Writers House announces next year's fellows
The Daily Pennsylvanian
July 21, 2005
Writers Richard Ford, Cynthia Ozick and Ian Frazier will visit Penn this spring as part of the Kelly Writers House Fellows Program.
From its beginning in 1998, three years after the Kelly Writers House was founded, the Fellows Program has hosted many celebrated writers, including the late essayist and novelist Susan Sontag, award-winning author of "Ragtime" E.L. Doctorow and celebrated baseball writer Roger Angell.
Students who take the Kelly Writers House Fellows seminar, offered in the spring semester, study the writing of each of the fellows prior their arrival. Then, over two days, the students spend time with the writers, engaging in a series of events ranging from academic seminars to intimate dinners.
The program, established by alumnus and Trustee Paul Kelly, aims to surpass the conventional passive relationship that students have with the writers whose works they study in class by putting them in close contact with the writers in an informal setting.
Choosing the fellows is no easy task, Writers House Faculty Director Al Filreis said.
"We do not want a talking head. We want a famous writer to deeply interact with students," Filreis said.
"Given the structure [of the class], you can imagine that there are certain things that I look for in a writer. Not just a star, not someone who doesn't want to interact," he added.
Rather, Filreis looks for authors who are accessible to young writers.
"We're looking for someone who likes the idea of the Writers House, its philosophy of a participatory literary democracy," he added. "It's been very good to see these big-name writers get very comfortable."
The writers selected for next year's class are an eclectic group, in keeping with Filreis' desire to create a balance among the writers' genres and personalities.
Richard Ford is a novelist and short-story writer, best known for The Sportswriter and its sequel Independence Day, which won the PEN/Faulkner Award and the Pulitzer Prize.
Cynthia Ozick, also a novelist, focuses on Jewish-American life in her writing. Her recent novel Heir to the Glimmering World was short-listed for the Man Booker International Prize.
Ian Frazier writes mostly nonfiction and humor pieces.
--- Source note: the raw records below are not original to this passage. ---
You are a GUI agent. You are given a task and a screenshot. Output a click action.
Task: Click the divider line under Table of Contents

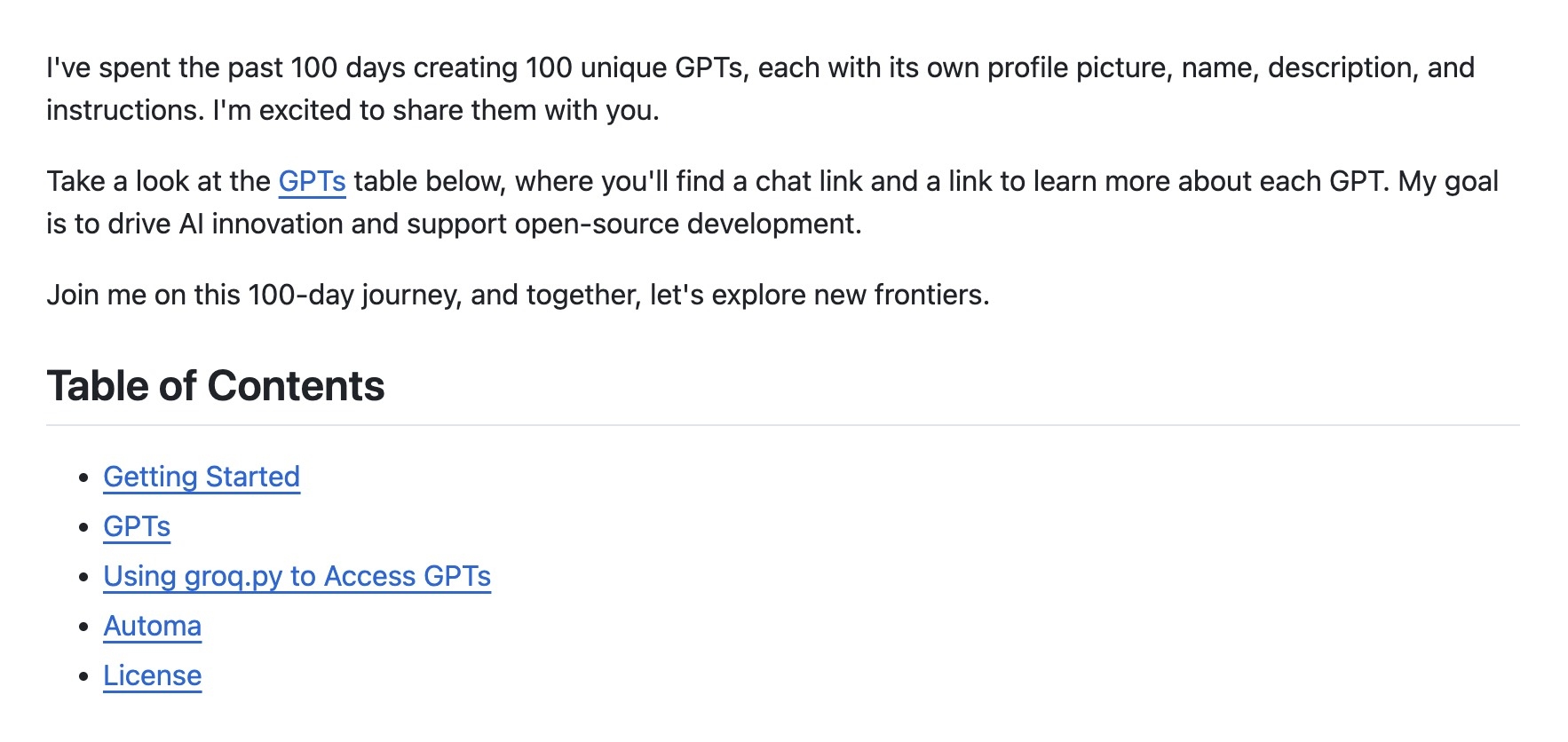pos(783,425)
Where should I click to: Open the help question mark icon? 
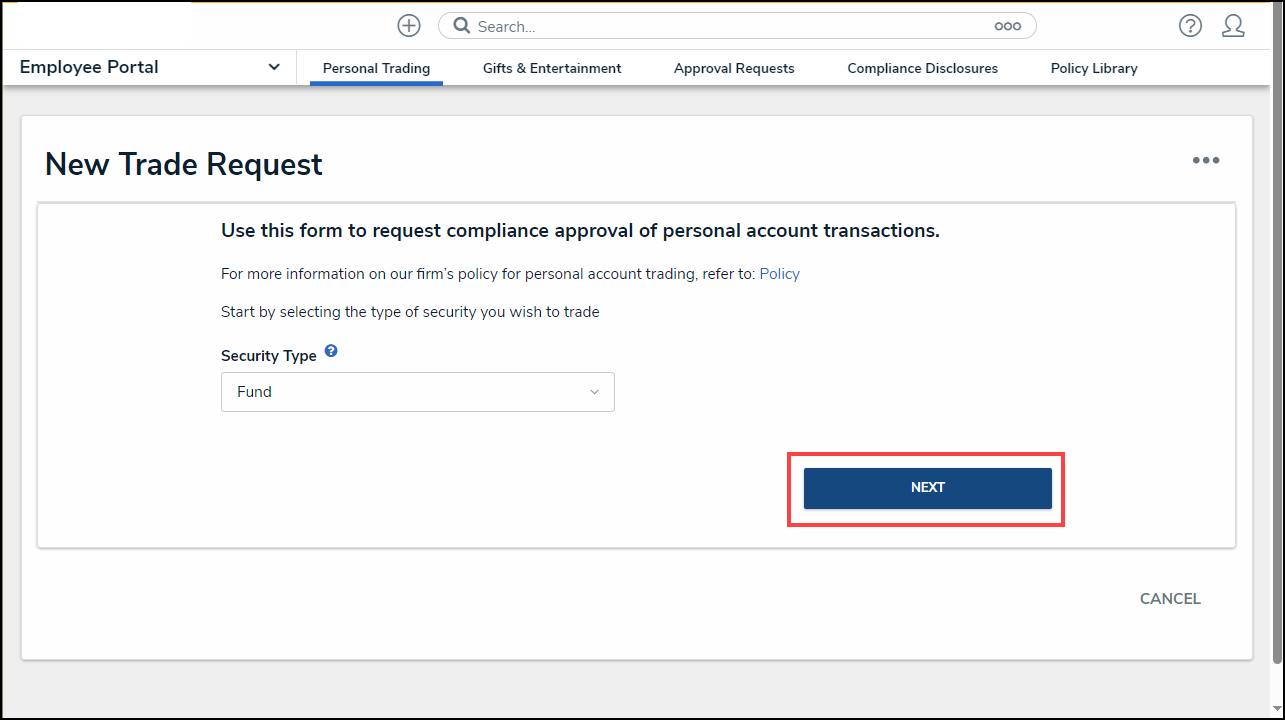(x=1190, y=26)
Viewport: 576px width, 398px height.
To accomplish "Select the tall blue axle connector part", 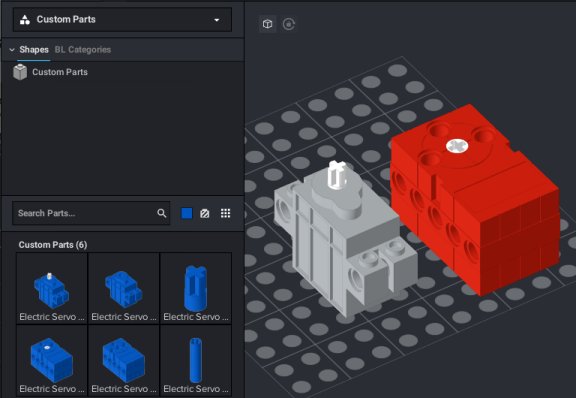I will point(196,288).
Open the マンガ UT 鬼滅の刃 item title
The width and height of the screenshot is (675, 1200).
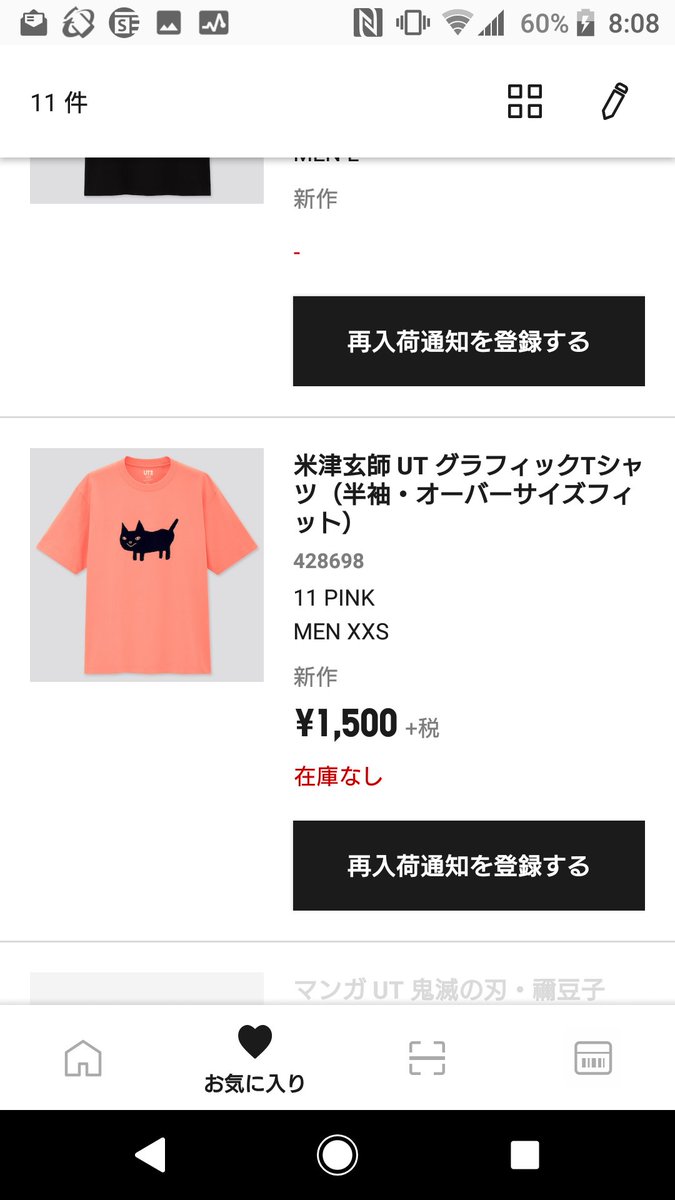click(450, 990)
The themes of his nonfiction writing include American history and nature. Along with his longer pieces, Frazier has also written for The New Yorker.
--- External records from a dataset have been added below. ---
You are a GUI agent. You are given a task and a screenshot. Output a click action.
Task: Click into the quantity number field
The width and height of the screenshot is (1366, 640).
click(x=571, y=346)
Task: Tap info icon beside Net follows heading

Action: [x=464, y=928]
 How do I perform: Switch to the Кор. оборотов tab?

Filreis believes that each of the writers will highlight a different strength for the students in the program.
"Ozick will teach us how a beautiful sentence can be written, Frazier will teach the students about how the nonfiction writer needs to be part of the story and Ford will teach us how to be unafraid to write about male themes, the male dilemma," Filreis said.
Recent College graduate Jamie-Lee Josselyn, who will become the Kelly Writers House fellows coordinator in August, took the class the last two times it was offered.
"It's a very unique class -- probably the best class that I've ever taken at Penn," Josselyn said.
"You prepare with such a different energy for this class. It's such a great opportunity to talk with people who have become legends in their field. The face-to-face conversation is incomprehensible; it makes this type of career seem possible," she added.
Every event in the program takes place in the Kelly Writers House. Some of the events, such as the writers' readings and interviews, are open to the public. For those unable to attend, the fellows' individual interview and conversation sessions with the students can be viewed via Webcast.